#### Exercise prompt
Please arrange the material from the line with "This screenshot has width=500, height=315." up to and including the line with "[x=84, y=122]" as a Markdown table with the columns Row and Line, one numbered row per line, skipping any blank lines.

[Rows of pointing data]

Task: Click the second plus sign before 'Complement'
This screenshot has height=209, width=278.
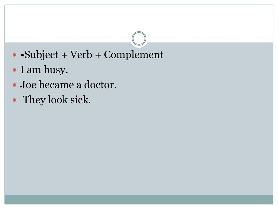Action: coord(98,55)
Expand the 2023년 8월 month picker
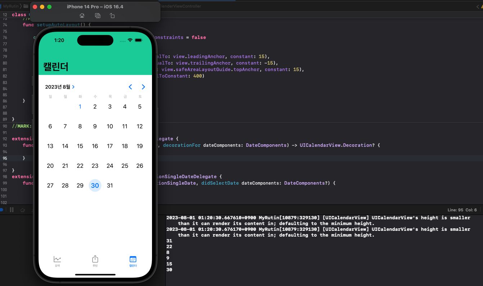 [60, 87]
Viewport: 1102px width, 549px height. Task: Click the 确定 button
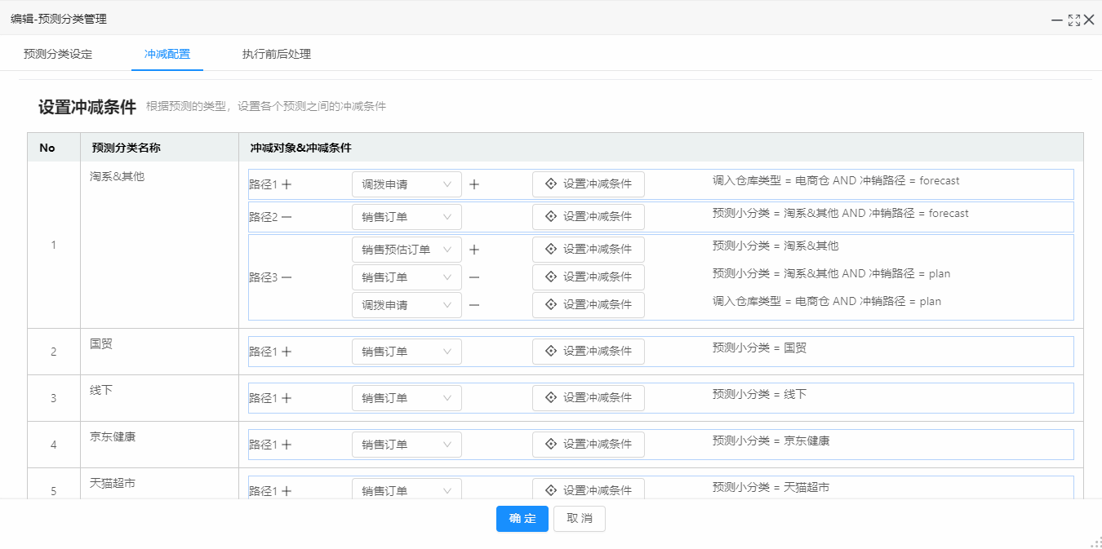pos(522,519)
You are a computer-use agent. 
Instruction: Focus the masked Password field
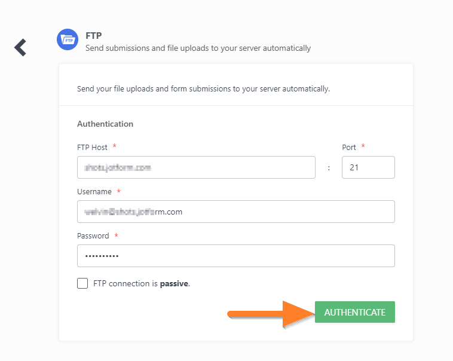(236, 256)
...
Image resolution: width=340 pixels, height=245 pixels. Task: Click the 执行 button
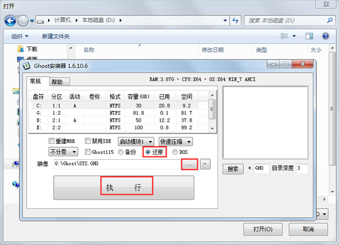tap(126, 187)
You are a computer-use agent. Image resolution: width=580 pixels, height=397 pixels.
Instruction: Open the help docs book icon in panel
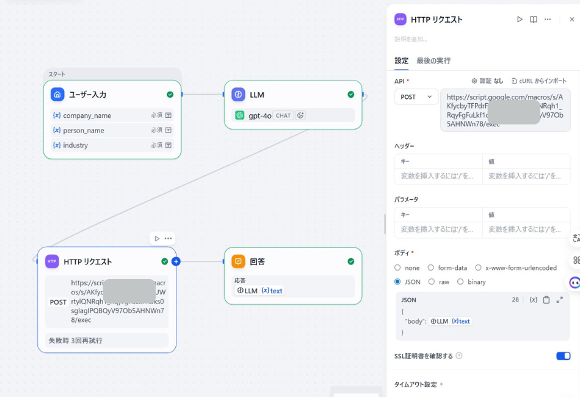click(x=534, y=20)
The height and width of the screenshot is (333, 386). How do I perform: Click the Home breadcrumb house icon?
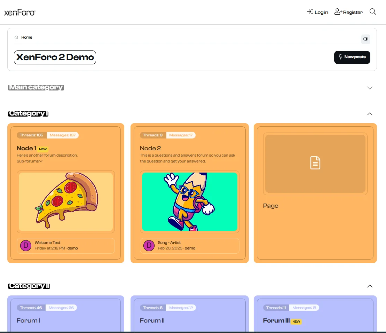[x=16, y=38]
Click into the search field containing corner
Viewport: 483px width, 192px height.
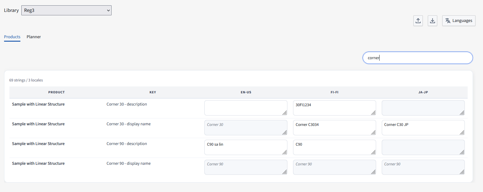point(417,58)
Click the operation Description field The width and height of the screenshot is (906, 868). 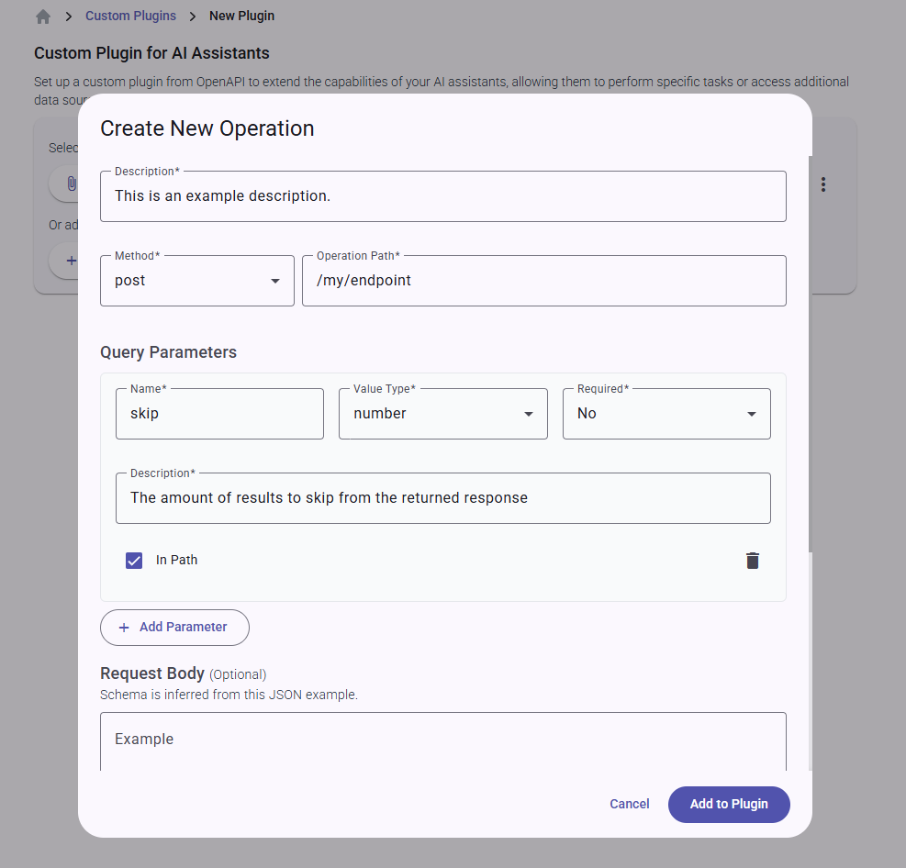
---
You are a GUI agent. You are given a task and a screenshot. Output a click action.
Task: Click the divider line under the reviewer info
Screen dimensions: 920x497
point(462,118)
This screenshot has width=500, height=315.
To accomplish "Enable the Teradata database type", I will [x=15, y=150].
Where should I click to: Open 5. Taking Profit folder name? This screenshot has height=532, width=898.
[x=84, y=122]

#### Reply to the task
| Row | Line |
|---|---|
| 1 | This screenshot has width=500, height=315. |
| 2 | To accomplish "Enable the Teradata database type", I will [x=15, y=150]. |
| 3 | Where should I click to: Open 5. Taking Profit folder name? This screenshot has height=532, width=898. |
| 4 | [x=84, y=122] |